Aim of the task: Present the lines from the one containing "click on caring" through the one containing "I want to click on About, so", inclusive, as a Markdown table with the columns Index and Line, omitting blank lines.

═════ Entries provided

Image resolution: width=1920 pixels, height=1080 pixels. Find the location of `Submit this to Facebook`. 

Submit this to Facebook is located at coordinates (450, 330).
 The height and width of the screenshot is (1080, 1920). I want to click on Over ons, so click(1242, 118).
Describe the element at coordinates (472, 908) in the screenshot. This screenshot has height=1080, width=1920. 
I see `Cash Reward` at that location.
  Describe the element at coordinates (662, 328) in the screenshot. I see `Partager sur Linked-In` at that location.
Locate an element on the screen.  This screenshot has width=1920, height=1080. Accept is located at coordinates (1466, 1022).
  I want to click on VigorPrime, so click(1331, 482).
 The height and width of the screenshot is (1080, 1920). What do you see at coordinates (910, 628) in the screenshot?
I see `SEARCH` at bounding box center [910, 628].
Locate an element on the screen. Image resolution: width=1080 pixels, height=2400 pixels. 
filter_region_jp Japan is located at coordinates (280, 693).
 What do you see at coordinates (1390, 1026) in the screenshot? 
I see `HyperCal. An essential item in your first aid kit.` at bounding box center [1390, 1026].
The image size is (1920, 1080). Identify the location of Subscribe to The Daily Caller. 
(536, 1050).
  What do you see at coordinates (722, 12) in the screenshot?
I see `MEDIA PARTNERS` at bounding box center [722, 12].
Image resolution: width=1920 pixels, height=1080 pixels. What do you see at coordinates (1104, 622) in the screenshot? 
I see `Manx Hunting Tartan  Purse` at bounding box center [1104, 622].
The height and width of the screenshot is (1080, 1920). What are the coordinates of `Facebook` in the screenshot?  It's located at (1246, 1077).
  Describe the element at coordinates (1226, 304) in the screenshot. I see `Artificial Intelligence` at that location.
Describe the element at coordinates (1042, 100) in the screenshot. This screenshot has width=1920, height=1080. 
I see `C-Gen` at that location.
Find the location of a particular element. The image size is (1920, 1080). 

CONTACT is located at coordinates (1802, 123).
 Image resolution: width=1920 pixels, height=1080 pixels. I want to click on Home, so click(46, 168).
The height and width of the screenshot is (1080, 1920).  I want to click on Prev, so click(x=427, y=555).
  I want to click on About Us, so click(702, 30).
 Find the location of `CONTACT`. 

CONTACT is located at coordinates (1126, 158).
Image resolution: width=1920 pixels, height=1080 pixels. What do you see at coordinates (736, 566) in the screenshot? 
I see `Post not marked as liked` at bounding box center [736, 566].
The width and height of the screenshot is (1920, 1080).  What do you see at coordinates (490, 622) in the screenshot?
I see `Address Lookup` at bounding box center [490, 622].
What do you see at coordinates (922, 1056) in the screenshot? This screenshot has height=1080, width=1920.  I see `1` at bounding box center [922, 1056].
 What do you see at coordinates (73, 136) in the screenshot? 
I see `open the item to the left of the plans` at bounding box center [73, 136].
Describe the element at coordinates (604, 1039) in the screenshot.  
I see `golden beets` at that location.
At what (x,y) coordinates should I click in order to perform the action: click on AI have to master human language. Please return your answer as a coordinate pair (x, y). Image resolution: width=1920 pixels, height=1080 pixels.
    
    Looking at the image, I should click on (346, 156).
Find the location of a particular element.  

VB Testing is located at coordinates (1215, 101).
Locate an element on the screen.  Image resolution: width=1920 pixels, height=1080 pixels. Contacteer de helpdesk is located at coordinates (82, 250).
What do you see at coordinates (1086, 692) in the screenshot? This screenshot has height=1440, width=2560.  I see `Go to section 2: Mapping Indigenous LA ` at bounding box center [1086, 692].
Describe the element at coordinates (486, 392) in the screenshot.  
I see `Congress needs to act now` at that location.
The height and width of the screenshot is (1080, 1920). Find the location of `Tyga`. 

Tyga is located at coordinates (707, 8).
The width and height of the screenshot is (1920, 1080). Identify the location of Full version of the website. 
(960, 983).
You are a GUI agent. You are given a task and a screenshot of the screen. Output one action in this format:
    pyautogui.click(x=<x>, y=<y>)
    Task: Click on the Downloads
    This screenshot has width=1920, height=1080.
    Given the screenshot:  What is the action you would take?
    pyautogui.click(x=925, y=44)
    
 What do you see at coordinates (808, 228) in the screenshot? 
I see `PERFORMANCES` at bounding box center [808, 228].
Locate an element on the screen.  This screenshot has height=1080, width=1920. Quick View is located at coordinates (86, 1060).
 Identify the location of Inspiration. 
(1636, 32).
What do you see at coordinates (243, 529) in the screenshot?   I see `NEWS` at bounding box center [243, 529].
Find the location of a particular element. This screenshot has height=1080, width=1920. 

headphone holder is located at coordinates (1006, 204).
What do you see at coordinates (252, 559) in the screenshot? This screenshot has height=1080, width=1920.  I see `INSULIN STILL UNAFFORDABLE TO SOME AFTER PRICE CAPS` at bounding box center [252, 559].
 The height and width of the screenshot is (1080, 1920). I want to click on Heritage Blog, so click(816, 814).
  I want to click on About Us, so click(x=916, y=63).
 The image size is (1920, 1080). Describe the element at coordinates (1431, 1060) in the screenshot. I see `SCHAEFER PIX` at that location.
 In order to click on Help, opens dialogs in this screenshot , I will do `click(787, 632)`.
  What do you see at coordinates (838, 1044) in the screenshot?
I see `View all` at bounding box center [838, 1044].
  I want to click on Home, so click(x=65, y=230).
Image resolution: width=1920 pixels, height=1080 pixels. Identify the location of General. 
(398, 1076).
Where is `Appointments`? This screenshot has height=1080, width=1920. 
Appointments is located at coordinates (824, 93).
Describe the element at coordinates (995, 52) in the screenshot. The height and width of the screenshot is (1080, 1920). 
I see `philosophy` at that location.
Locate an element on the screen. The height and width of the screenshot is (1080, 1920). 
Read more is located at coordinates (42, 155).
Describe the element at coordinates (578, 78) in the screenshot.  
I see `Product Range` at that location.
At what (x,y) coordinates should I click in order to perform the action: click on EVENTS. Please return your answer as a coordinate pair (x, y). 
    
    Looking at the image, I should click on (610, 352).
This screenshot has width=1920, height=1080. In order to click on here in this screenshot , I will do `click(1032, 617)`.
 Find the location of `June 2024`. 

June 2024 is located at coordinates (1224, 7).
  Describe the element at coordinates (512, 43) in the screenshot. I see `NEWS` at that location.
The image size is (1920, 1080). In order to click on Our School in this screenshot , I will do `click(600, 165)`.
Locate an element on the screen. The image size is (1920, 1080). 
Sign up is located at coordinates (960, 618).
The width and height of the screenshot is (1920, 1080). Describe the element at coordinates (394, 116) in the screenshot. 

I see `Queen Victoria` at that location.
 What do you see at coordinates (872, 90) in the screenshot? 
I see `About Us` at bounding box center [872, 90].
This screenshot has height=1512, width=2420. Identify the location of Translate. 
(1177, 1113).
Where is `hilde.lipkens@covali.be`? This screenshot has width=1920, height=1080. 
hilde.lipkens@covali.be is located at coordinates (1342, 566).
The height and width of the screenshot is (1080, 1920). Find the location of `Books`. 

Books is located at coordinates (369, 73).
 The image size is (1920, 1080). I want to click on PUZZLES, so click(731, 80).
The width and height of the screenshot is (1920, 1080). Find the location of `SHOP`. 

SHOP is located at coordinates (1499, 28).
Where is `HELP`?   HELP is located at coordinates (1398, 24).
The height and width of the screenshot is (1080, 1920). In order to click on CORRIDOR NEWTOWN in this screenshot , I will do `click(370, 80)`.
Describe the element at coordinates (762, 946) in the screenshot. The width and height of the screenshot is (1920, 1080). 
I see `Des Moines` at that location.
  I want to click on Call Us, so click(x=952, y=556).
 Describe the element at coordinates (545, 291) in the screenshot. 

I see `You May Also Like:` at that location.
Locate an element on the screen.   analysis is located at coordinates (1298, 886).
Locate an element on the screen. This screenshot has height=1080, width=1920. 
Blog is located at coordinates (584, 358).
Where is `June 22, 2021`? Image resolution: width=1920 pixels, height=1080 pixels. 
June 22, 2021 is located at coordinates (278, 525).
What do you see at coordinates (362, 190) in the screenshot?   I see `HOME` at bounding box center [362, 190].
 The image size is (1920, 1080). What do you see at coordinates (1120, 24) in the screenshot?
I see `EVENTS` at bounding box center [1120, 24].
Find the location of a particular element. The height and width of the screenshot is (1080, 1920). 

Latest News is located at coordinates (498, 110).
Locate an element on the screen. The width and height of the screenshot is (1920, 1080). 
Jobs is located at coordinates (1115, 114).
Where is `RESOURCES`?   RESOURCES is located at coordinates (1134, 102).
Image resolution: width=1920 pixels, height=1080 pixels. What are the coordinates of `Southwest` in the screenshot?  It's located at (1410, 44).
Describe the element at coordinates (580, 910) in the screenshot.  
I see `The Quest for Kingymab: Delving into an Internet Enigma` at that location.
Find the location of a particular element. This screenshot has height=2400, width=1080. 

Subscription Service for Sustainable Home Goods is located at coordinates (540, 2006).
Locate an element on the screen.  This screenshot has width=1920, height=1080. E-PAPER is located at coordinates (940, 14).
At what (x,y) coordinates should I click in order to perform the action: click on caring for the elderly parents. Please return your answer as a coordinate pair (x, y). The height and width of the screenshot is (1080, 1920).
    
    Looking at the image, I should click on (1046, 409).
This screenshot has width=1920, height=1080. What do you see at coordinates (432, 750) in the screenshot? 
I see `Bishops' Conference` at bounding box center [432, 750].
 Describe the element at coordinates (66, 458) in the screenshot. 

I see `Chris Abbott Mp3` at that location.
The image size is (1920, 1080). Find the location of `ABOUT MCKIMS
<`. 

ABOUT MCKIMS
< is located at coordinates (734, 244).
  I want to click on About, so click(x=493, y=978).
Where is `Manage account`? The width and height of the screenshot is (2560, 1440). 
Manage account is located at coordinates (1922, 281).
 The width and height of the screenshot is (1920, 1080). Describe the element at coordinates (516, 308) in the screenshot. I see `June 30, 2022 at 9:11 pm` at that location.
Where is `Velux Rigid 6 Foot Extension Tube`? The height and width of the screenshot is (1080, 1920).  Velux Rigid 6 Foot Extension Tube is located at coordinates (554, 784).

══════════

Finished task:
| Index | Line |
|---|---|
| 1 | At what (x,y) coordinates should I click in order to perform the action: click on caring for the elderly parents. Please return your answer as a coordinate pair (x, y). The height and width of the screenshot is (1080, 1920). |
| 2 |     Looking at the image, I should click on (1046, 409). |
| 3 | This screenshot has width=1920, height=1080. What do you see at coordinates (432, 750) in the screenshot?  |
| 4 | I see `Bishops' Conference` at bounding box center [432, 750]. |
| 5 |  Describe the element at coordinates (66, 458) in the screenshot.  |
| 6 | I see `Chris Abbott Mp3` at that location. |
| 7 | The image size is (1920, 1080). Find the location of `ABOUT MCKIMS |
| 8 | <`.  |
| 9 | ABOUT MCKIMS |
| 10 | < is located at coordinates (734, 244). |
| 11 |   I want to click on About, so click(x=493, y=978). |